Declaring a climate emergency is a growing trend across all levels of the public sector, driven by increased concerns about the impact of climate change.
For social housing providers, as the local authorities and organisations they work alongside put forward their own declarations announcing decisive action on their sustainability and carbon emissions, expectations mount for them to do the same.
However, many are left unsure as to what declaring a ‘climate emergency’ truly means, particularly the specific actions they should take both before and after declaring. Here, we attempt to demystify the process.
Pressure to declare
The UK became the first major world economy to declare a national climate emergency in May 2019, obliging the country as a whole to legally-binding carbon reduction targets. Since then, they have been joined by the Republic of Ireland, Portugal, Canada, France, Argentina, Spain, Austria and Bangladesh.
At regional level, during late 2018 and 2019 local authorities representing more than half of Britain’s population took the major step of declaring a ‘climate emergency’, according to figures from the UK Climate Emergency Network.
Quite what declaring a climate emergency means varies from organisation to organisation, however, the general objective is to put in place a self-appointed deadline to reach a certain degree of decarbonisation.
Increasingly, the most common aim is to reach net-zero carbon emissions by 2050 or even 2030. Deciding on the right approach to addressing the wider climate emergency is something of a balancing act, requiring ambitious targets that satisfy the expectations of various stakeholders while remaining realistic and achievable.
Declaring an emergency
While there are no specific regulations, declaring a climate emergency, in reality, can bring with it significant financial and procedural obligations, binding your organisation into stringent new carbon reduction targets.
Depending on the scope and ambition of your declaration, this could be for the next decade or, more practically, the next 30 years.

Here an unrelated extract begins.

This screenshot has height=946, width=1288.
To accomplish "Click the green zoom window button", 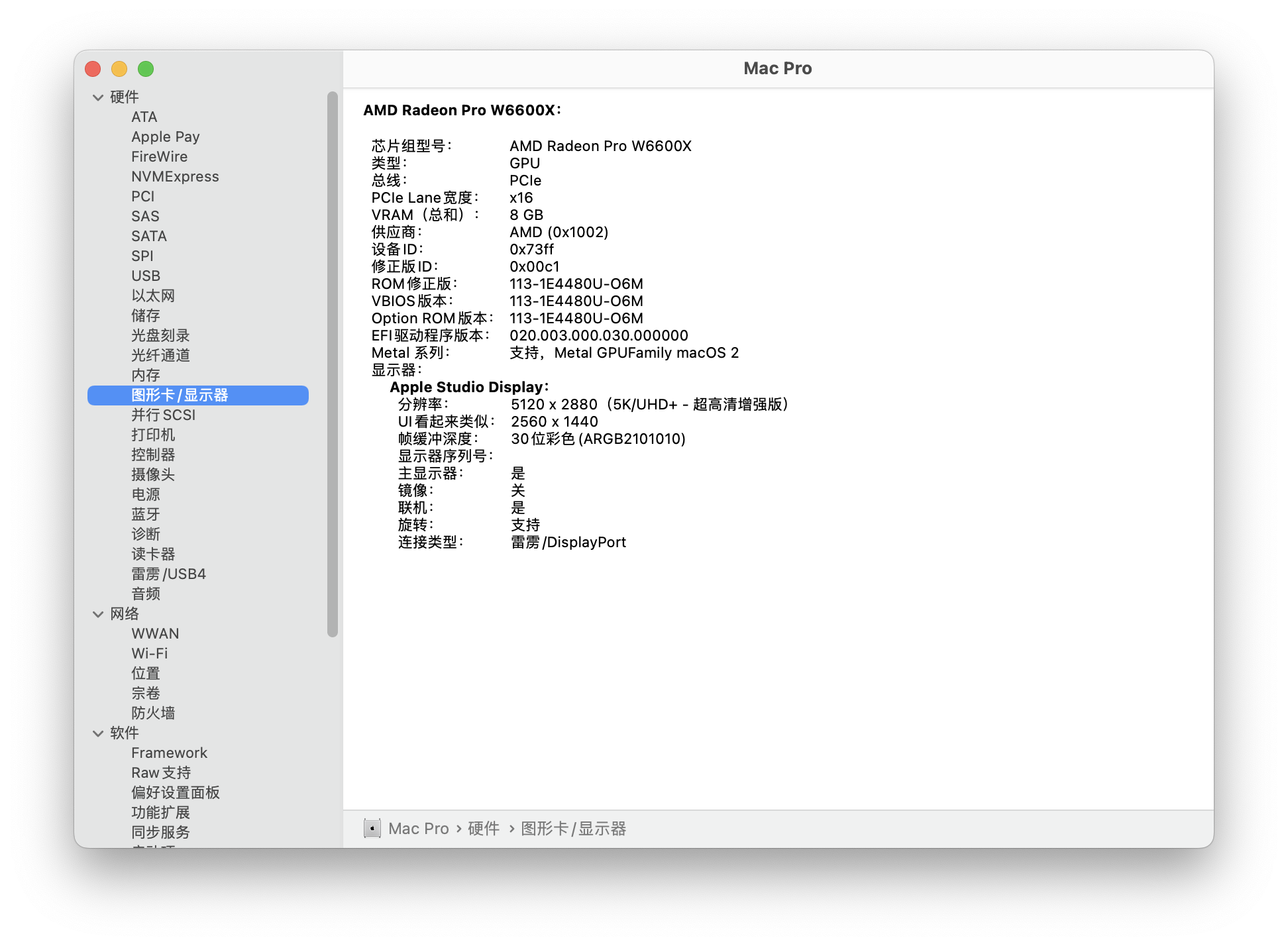I will tap(146, 69).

Effectively, it communicates a shift in focus, across the entire organisation towards reducing their carbon footprint.
The first step, simply, is to put out a decisive communication to key stakeholders, including residents, suppliers, staff and partners that your organisation has made the decision to declare a climate emergency.
From there, you will need to quickly establish what that actually means. This involves laying out concrete carbon-reduction targets, deadlines and a practical plan for achieving them.
It also means assessing short-term objectives and the impact they will deliver, as well as outlining a long-term pathway towards achieving identified carbon reduction targets. Whether you are best to do conduct this process before or after the declaration itself is a matter of some debate.
Some organisations declare their ambitions first and then set about establishing a plan for achieving them, while others prefer to spend time ensuring that targets are practical and financially viable before taking the plunge.
While the latter may be more prudent, it is a lengthy process at a time where there is mounting pressure for organisations to take decisive action.
The scale of the challenge behind declaring a climate emergency means that it can sometimes be difficult to know where to start. For some housing providers that are effectively starting from scratch, there are some simple steps that you can take to jump-start your drive towards dramatic carbon reductions.
Even if your organisation has already embraced a sustainability strategy or even announced a climate emergency, these steps may help.
Developing an effective strategy can take several years, even working with an experienced partner. However, the effectiveness of early measures can generate a positive snowball effect, with initial savings able to be reinvested into further efficiencies. That, in turn, provides the opportunity to fund new measures.
Establishing an effective strategy using a wide-ranging, holistic approach is critical to achieving these targets, as well as understanding consumption trends and what processes will most effectively cut down on emissions and wasted energy.